【WEB版】追放したくせに戻ってこい? 万能薬を作れる薬師を追い出しておいて、今さら後悔されても困ります! めでたく婚約破棄され、隣国で自由を満喫しているのでお構いなく
 白肌病を患いながらも医術を学び、多くの仲間が亡くなる中自分だけが生き残った。いつ同じように命を落とすかわからない中で……それでも、彼は希望を失くすことなく医者という仕事を続け、しなやかに生きている。いくつもあった辛い出来事からも逃げ出さず、ちゃんと受け止め、飲み込んで消化して、多くの人を助ける力に変えてくれている。

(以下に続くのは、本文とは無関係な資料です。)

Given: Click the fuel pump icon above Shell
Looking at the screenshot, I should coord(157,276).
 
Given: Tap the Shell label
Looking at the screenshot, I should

 そこで私は院長と話した時や、妹のことを思い出した時に感じた胸のつかえに、やっと思い至った。

 ベッカーと比べて私はどうだろう。王太子と妹から受けた仕打ちや、大聖堂の激務に嫌気が差して旅に出た。その先で殿下と出会い、偶然魔族の国へと送られてきた……。

 新しい場所で多くの人が、私を温かく迎え入れてくれる中で、私は嫌なことから区切りも付けぬまま、流されるままにこの国で過ごしていられればと考えていなかっただろうか。

 自分の境遇や苦しみを受け入れ、こうして前を向いているベッカーの姿を見て、私は勇気を貰い、同時に。

 このまま、この国でずっと居ることはしてはいけない――そう、思ってしまった。